With a General Election possibly around the corner, this would no doubt be a vote-winner for the PM, and it is arguably yet another example of politicians deferring to a “tough on crime” rhetoric shortly before voters go to the polls.
The reality is, that life can already mean life under the existing law. Schedule 21 para 4 of the Criminal Justice Act 2003 lists the kind of cases where a whole life order would be the “starting point”.
However, the existing law does have certain limitations. Firstly, a “starting point” is just that. A sentencing Judge can move away from it and impose a lesser minimum term after taking into account mitigation and other factors. Secondly, a person convicted of murdering a child would not face a starting point of a whole life order unless the murder involved abduction of the child or was sexually or sadistically motivated. The PM plans on expanding the use of whole life orders.
This might look like an attractive proposition to many voters. However, it raises concerns. Why is the killing of a 4-year-old automatically more serious than the killing of a 5-year-old? Such arbitrary distinctions are unhelpful. Under the proposals, a particularly egregious murder of a 5-year-old would attract a lesser starting point than a murder of a 4-year-old without any aggravating factors. Murders of such young children are commonly committed by parents in “baby shaking” cases, which can involve a sudden loss of temper. Such cases should surely be regarded as less serious than a sexually or sadistically motivated murder of a child, but under Johnson’s proposals, they would have the same starting point.
Other proposals include:
- An end to automatic release from prison half-way through an offender’s sentence with violent and sexual offenders spending two-thirds of their sentence in custody, and moving away from “early release” from prison to “earned release” with risk assessment for violent and sexual offenders. Does this not afford the prisoner less time to re-integrate into society?
- Introducing “sobriety tags” where offenders with alcohol problems must wear a device which can detect alcohol in their sweat and alert the authorities that the person has breached the order by consuming alcohol. In many cases, is this not likely to set the person up to fail? Alcoholism is a health condition; should it not be treated as such? The proposals could see a person arrested simply as a result of having a drink even if no actual offence is committed as a result.

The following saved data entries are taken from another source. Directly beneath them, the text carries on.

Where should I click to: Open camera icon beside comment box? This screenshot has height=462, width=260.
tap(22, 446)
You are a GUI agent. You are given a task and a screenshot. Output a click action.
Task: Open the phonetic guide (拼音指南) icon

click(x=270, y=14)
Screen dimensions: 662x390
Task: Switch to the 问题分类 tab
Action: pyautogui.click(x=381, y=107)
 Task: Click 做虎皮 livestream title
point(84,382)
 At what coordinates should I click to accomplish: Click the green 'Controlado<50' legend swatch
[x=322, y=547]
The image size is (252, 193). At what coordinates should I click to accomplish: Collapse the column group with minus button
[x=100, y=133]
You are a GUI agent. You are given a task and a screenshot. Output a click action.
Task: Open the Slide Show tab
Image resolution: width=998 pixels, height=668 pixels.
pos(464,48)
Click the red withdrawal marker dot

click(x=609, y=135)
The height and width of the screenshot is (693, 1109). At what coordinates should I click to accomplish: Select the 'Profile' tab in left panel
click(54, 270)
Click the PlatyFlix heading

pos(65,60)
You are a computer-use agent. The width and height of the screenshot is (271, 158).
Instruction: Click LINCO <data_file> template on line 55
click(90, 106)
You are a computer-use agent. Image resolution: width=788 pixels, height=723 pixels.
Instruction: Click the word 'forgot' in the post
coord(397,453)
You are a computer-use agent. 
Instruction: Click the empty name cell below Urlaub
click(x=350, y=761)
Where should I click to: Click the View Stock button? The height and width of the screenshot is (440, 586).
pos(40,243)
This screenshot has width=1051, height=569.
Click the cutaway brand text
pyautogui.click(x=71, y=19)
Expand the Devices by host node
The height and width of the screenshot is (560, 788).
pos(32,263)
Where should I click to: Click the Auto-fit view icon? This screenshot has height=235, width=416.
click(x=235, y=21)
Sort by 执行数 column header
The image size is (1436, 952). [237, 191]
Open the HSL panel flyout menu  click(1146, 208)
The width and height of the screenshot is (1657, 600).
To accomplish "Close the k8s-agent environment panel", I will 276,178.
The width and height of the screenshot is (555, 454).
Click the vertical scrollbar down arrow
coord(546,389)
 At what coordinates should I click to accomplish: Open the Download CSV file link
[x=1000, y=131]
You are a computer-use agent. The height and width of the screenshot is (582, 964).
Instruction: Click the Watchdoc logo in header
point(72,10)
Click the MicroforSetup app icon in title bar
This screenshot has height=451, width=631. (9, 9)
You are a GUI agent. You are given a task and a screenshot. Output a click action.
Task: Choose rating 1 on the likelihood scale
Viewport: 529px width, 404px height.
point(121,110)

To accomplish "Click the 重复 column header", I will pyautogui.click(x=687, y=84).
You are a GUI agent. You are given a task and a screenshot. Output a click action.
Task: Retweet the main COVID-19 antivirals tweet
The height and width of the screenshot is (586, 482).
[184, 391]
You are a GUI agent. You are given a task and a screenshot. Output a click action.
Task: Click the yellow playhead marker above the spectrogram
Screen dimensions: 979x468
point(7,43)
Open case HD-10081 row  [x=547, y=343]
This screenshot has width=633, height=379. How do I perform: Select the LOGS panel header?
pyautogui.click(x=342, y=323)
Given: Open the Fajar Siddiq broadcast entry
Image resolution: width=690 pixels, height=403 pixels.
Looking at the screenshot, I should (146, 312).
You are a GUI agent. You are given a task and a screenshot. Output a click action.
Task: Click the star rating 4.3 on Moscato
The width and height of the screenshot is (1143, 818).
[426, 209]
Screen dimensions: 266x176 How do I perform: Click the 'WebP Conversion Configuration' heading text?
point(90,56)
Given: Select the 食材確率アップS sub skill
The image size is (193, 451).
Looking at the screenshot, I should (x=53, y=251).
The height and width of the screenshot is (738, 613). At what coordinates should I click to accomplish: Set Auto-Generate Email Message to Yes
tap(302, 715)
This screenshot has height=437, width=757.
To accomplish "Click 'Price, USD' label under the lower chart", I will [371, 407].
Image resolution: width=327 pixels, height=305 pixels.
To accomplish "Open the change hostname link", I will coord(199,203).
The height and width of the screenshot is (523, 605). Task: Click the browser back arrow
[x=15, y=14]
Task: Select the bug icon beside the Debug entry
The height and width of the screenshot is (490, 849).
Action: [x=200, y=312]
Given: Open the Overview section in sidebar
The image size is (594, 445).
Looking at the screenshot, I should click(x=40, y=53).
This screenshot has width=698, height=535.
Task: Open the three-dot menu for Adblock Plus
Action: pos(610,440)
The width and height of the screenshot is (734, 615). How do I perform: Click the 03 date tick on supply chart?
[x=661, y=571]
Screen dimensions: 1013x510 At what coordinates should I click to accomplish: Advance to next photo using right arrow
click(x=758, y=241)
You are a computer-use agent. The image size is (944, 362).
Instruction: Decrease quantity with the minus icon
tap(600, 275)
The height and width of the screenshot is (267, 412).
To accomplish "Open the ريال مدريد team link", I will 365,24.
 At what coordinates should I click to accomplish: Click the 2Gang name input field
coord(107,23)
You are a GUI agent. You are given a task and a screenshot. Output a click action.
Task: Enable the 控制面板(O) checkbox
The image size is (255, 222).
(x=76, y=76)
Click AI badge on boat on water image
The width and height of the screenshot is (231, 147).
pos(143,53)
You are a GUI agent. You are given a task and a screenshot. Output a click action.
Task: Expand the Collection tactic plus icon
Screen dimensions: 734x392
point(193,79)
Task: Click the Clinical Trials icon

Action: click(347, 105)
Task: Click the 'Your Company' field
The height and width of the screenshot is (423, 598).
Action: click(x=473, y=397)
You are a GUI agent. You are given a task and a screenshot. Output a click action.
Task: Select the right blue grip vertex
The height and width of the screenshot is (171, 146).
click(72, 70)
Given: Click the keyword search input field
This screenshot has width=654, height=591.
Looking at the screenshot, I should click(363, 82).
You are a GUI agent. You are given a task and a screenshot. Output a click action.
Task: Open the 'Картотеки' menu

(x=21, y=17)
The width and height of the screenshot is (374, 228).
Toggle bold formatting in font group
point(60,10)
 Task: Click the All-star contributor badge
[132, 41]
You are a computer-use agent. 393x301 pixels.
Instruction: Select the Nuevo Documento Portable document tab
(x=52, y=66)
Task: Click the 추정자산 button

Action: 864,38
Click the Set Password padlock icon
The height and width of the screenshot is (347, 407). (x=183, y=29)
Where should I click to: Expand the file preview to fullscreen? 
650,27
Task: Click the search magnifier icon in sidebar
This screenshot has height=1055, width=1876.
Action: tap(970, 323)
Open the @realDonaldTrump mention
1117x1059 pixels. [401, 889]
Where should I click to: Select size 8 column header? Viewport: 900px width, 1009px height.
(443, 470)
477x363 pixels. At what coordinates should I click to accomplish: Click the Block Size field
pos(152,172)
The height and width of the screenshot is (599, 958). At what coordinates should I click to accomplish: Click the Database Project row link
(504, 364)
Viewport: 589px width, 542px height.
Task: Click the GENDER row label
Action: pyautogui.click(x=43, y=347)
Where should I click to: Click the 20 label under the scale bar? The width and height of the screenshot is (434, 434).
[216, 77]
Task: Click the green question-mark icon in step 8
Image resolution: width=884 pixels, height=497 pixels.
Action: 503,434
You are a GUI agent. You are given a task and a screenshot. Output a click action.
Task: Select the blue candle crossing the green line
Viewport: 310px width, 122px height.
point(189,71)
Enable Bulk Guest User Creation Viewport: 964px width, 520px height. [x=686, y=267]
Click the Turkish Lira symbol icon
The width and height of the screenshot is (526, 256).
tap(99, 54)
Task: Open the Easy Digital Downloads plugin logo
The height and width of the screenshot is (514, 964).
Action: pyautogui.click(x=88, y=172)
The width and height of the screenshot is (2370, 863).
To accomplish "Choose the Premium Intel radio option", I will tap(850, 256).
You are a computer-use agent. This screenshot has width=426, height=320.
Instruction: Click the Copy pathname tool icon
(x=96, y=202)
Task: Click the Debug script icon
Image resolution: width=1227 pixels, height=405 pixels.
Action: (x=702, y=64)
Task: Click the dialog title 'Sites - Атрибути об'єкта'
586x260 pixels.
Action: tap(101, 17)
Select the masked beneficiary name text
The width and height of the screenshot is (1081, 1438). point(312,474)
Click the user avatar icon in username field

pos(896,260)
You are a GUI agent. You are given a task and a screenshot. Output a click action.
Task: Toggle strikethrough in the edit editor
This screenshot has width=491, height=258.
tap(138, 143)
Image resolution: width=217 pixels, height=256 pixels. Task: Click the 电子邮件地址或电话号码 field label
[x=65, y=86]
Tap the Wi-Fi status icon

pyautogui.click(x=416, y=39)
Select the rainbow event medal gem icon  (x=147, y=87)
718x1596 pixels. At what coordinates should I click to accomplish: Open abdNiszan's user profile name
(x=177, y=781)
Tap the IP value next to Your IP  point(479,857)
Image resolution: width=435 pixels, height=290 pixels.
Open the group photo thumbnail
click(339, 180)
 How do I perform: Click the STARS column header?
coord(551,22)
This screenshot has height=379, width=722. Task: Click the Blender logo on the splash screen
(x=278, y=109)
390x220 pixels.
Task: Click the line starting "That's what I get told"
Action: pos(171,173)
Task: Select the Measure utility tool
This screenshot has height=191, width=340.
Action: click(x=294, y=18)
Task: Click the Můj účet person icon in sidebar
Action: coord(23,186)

- Expanding the scope of crimes that can be reviewed under the Unduly Lenient Scheme which allows members of the public to ask the Attorney General to look at a sentence imposed and, if it is arguably unduly lenient, refer it to the Court of Appeal for a potential increase. Does this further erode the trust and sanctity of the sentencing Judge’s discretion and decision-making power?
It appears that all the PM’s proposals will result in more people being sent to prison, and more people being in prison for longer. What does this actually achieve? Whilst this might appeal to voters, it does nothing to address the substantial under funding our criminal justice system has suffered over this past decade. As we move to fill up our dangerous and squalid prisons and spend money building new ones, victims and defendants are being denied justice, and there is nothing being done to promote or invest in a culture of rehabilitation in our sentencing practices.
Do we really want to abandon a balanced and fair system that was once the envy of the world, to adopt a cruel and punitive regime? The criminal justice system should be respected and not manipulated by politicians or the tabloid press to win votes and sell newspapers.
We, as a society, should be careful not to forget about the “IPP” scandal from recent years. There are about 4000 prisoners still serving a sentence of indefinite imprisonment many years after their original minimum term has lapsed. This uncertainty and absence of hope has a catastrophic effect on the lives of those prisoners and their families, whilst institutional failures and inadequacies prevent any realistic means of securing release.
With this shameful chapter of our county’s legal history tragically not yet resolved, should we really be pushing to lock even more people up for even longer? The PM’s bid for votes seems to represent a dangerously backward step, and a further erosion of liberty and freedom.